June 22, 2024


Food & Travel Enthusiast

All together now: six brilliant recipes for meals to share with family and friends | Food

Asma Khan’s prawns with kale

This dish is inspired by the red spinach dish of Bengal. It uses kale as the texture is closest to the hardy red spinach we have in Kolkata. I try to substitute Indian vegetables with local British alternatives where possible to reduce the carbon footprint without compromising the soul of the dish.

Serves 6-8
raw tiger prawns 750g, shelled and de-veined
ground turmeric ½ tsp
salt 1 tsp
vegetable oil 5 tbsp
dried red chillies 4
onion 1 large, finely chopped
garlic 4 cloves, finely chopped
fresh ginger 1 x 4cm piece, grated
tomatoes 2, cut into small pieces
chilli powder 1 tsp
kale 900g, finely sliced (it should be like cabbage sliced for coleslaw)

Place the prawns in a bowl, sprinkle over half the turmeric and salt, rub well on both sides of the prawns and leave for 10 minutes.

In a deep frying pan, heat the oil over a high heat. Gently squeeze the marinating prawns to remove any excess liquid. In Bengal, turmeric and salt are commonly added to seafood – the salt is used to remove excessive water. Add the prawns to the pan and flash-fry for just a few seconds. The prawns should only briefly touch the pan. They will be cooked again. The aim is to seal the prawns, they should curl up while you fry them. Using a slotted spoon, remove the prawns from the pan, place on a plate and set aside.
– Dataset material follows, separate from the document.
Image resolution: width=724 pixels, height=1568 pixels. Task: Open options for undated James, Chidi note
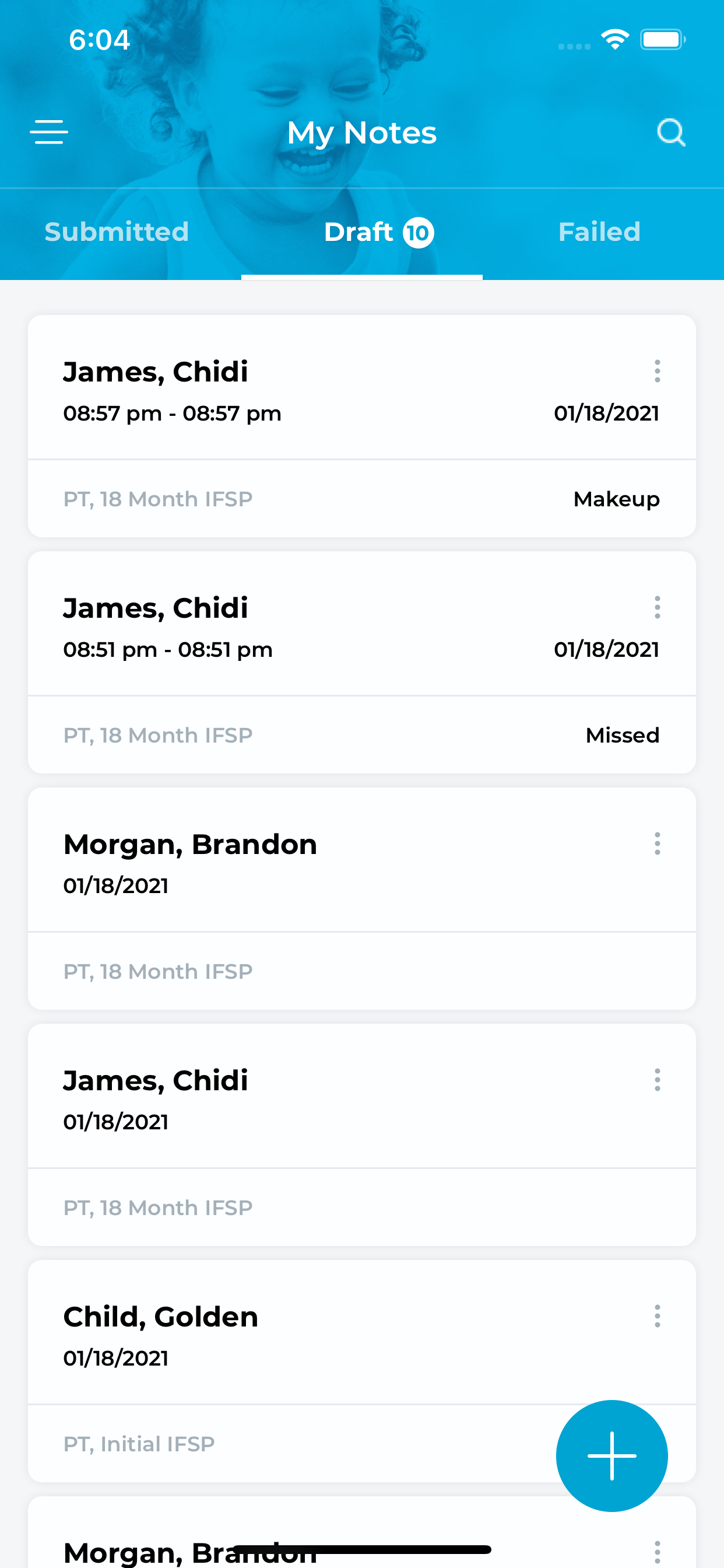point(657,1079)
Using the same pan, add the dried red chillies followed by the onion, garlic and ginger, and the remaining turmeric and salt. Fry over a medium-high heat for a few minutes, or until the raw smell of the garlic and turmeric has disappeared. Add the tomatoes and continue to cook on high. Return the prawns to the pan together with the chilli powder and kale, and stir over medium-high heat. Taste for seasoning. The dish should not have a lot of moisture, and it goes well with rice.

Gobi tamatar

Asma Khan’s gobi tamatar.
Asma Khan’s gobi tamatar. Photograph: Romas Foord/The Observer

Usually combined with other vegetables, the cauliflower in this recipe gets to shine on its own in a thick tomato gravy garnished with green chillies. Goes best with any kind of Indian bread.

Serves 6-8
vegetable oil 8 tbsp
cauliflower 1kg, trimmed and cut into 5cm florets
bay leaves 2
cassia bark stick 2cm
green cardamom pods 2
clove 1
onions 3 large, thinly sliced into ½ moons
garlic paste 2 tbsp
fresh ginger paste 3 tbsp
ground coriander 1 tbsp
chilli powder 1 tsp
tomato puree 200g
warm water 300ml
salt 2 tsp
sugar 1 tsp
green chillies sliced, to serve
coriander to serve

In a heavy-based pan that has a lid, add 6 tablespoons of the oil over a medium-high heat. Fry the cauliflower florets in small batches and use a slotted spoon to remove them. The aim is to get the florets tinged with brown, not to cook them. They will be cooked in the tomato sauce later. Once all the cauliflower is done, add the remaining 2 tablespoons of oil to the pan. Warm to a medium-high heat, then add the bay leaves, cassia bark, cardamom and clove, and stir for a few seconds. It is important not to burn the spices. If any of the spices burn, remove them and start again. The end tip of the clove will start to swell and change to a pale tinge in the heat. Look out for this, then add the onions and cook, stirring to prevent them from burning and sticking to the pan.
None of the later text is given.